For the uninitiated C.W.A.C is the quirky acronym for Coordinated Waterbird Counts, a 'national citizen' science monitoring project run by the University of Cape Towns Animal Demography Unit. The bi-annual counts of selected wetlands are performed by volunteers throughout the country. In early February and at the end of July members of Birdlife Polokwane count the water birds at six sites in the Polokwane region. The prominent sites here are: the Sterkloop Wetland - a natural spring feeding marshes and an earth dam situated on the Percy Fyfe Road beyond Westernburg, Turfloop Dam – a fairly large reservoir situated a few kilometres east of the University of Limpopo, Rondepan Farm Dams - a series of small impoundments at the Vencor cattle feedlot, Kalkfontein Dams - two large irrigation dams in the Strydomsloop drainage line on the farm Kalkfontein north of Polokwane, Polokwane Bird Sanctuary - settling dams are fed by the neighbouring water purification works and the Deloskop Farm Dam - a fairly large but erratic earth dam located at the southern base of the Deloskop hill south of Dendron.

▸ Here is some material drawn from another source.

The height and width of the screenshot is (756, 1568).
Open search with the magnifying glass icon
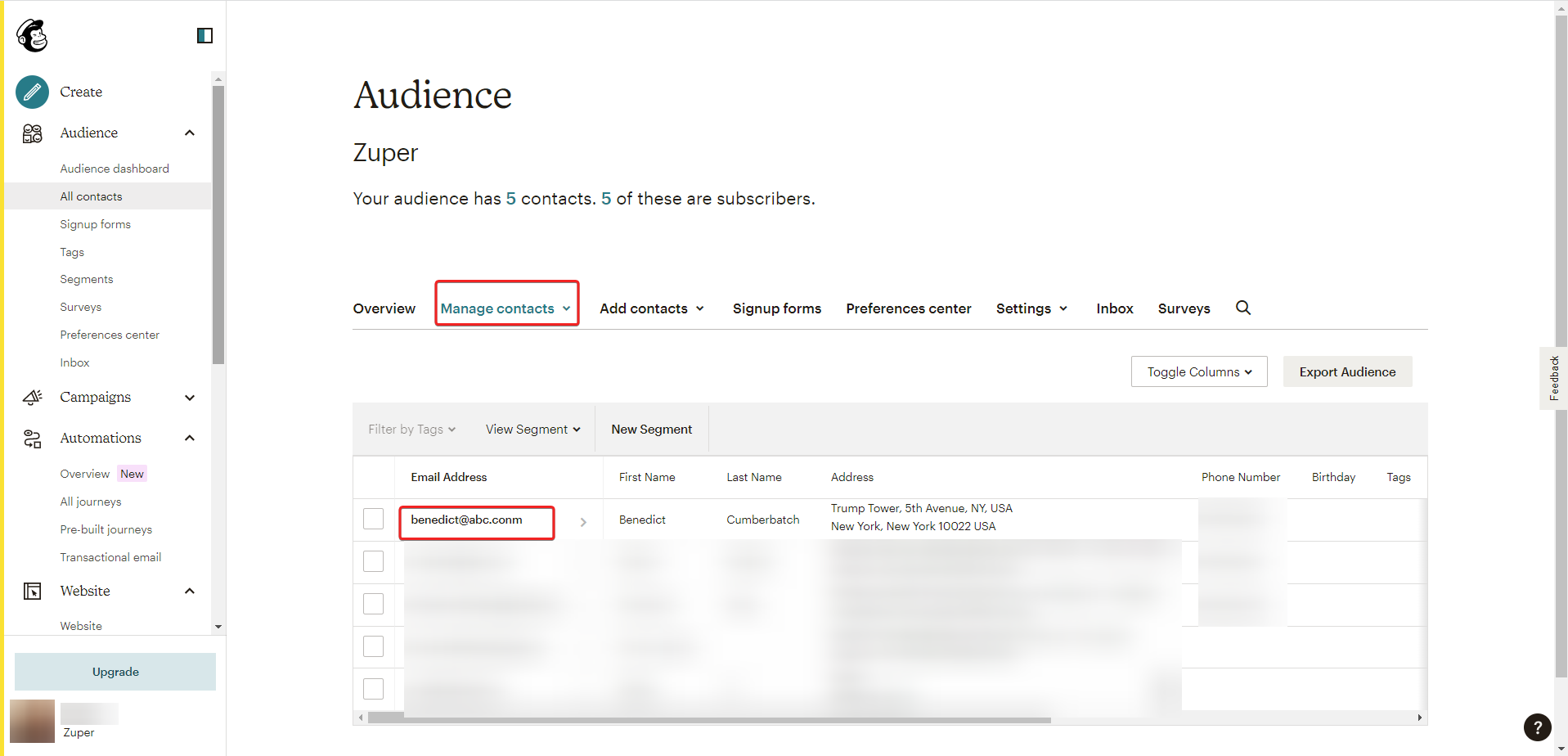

Three of the sites situated along the R21 (Polokwane–Alldays road) were counted by Joe Grosel, Charles Hardy and Bruce Goetsch on the 11th of February. Due to good rains during December and January water levels were high at all three sites so the conditions were favourable for water birds.
The highlight of this year's count was again the vast numbers of Marabou Storks recorded at two of the sites. Well over 1200 birds were counted at the Rondepan and Kalkfontein. This is the highest number ever recorded on a CWAC count with the previous highest of 870 birds counted in Feb 2013. By all accounts this constitutes the greatest density of Marabou Storks in such a restricted area anywhere in South Africa. Interestingly, significant numbers of young birds were encountered! There are no known breeding sites for this species in South Africa so where are all these young birds coming from? This could be the subject for a very exciting telemetry tracking project!
Some noteworthy totals and unusual species for the three sites are listed below:
Marabou Stork – 811,
Sacred Ibis – 351,
Red-billed Teal– 86,
Cattle Egret – 299,
White Stork 186.
Good numbers of Cape Teal (uncommon in the Limpopo Province) were also recorded.
Marabou Stork – 427,
Egyptian Goose – 296.
Egyptian Goose – 705,
Southern Pochard – 142,
White-faced Duck – 170,
Little Grebe – 95.
Also counted were 18 Greater Flamingo, 10 Pied Avocet and 23 Maccoa Duck (all uncommon in Limpopo).